# PROBLEM TO SOLVE
Reproduce each record below exactly as written.

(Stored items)
----------

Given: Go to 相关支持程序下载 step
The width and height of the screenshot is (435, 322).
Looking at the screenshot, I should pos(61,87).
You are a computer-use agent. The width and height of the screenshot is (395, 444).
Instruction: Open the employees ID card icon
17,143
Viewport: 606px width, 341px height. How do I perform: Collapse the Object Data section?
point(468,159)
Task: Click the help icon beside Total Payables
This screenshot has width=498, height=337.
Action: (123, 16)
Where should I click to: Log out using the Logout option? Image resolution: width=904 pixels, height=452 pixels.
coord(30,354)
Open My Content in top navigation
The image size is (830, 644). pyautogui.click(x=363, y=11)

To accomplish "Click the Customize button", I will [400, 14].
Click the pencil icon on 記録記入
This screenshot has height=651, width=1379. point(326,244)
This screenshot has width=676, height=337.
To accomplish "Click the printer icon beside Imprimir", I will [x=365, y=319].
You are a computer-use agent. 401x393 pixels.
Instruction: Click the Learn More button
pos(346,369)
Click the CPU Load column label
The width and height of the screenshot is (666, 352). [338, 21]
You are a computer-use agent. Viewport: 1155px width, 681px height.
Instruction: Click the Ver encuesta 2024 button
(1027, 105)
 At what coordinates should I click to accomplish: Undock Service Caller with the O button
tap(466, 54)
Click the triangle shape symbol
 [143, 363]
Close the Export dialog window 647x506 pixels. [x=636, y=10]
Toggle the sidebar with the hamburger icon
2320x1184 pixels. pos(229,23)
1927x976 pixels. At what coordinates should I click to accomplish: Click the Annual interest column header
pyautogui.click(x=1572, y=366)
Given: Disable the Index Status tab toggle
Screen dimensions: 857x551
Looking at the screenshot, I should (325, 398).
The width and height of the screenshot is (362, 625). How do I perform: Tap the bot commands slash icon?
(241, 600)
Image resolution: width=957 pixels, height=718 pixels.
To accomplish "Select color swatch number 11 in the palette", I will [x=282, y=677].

----------

# RESULT OF THIS EXERCISE
Given: Go to 相关支持程序下载 step
The width and height of the screenshot is (435, 322).
Looking at the screenshot, I should pos(61,87).
You are a computer-use agent. The width and height of the screenshot is (395, 444).
Instruction: Open the employees ID card icon
17,143
Viewport: 606px width, 341px height. How do I perform: Collapse the Object Data section?
point(468,159)
Task: Click the help icon beside Total Payables
This screenshot has width=498, height=337.
Action: (123, 16)
Where should I click to: Log out using the Logout option? Image resolution: width=904 pixels, height=452 pixels.
coord(30,354)
Open My Content in top navigation
The image size is (830, 644). pyautogui.click(x=363, y=11)

To accomplish "Click the Customize button", I will [400, 14].
Click the pencil icon on 記録記入
This screenshot has height=651, width=1379. point(326,244)
This screenshot has width=676, height=337.
To accomplish "Click the printer icon beside Imprimir", I will [x=365, y=319].
You are a computer-use agent. 401x393 pixels.
Instruction: Click the Learn More button
pos(346,369)
Click the CPU Load column label
The width and height of the screenshot is (666, 352). [338, 21]
You are a computer-use agent. Viewport: 1155px width, 681px height.
Instruction: Click the Ver encuesta 2024 button
(1027, 105)
 At what coordinates should I click to accomplish: Undock Service Caller with the O button
tap(466, 54)
Click the triangle shape symbol
 [143, 363]
Close the Export dialog window 647x506 pixels. [x=636, y=10]
Toggle the sidebar with the hamburger icon
2320x1184 pixels. pos(229,23)
1927x976 pixels. At what coordinates should I click to accomplish: Click the Annual interest column header
pyautogui.click(x=1572, y=366)
Given: Disable the Index Status tab toggle
Screen dimensions: 857x551
Looking at the screenshot, I should (325, 398).
The width and height of the screenshot is (362, 625). How do I perform: Tap the bot commands slash icon?
(241, 600)
Image resolution: width=957 pixels, height=718 pixels.
To accomplish "Select color swatch number 11 in the palette", I will [x=282, y=677].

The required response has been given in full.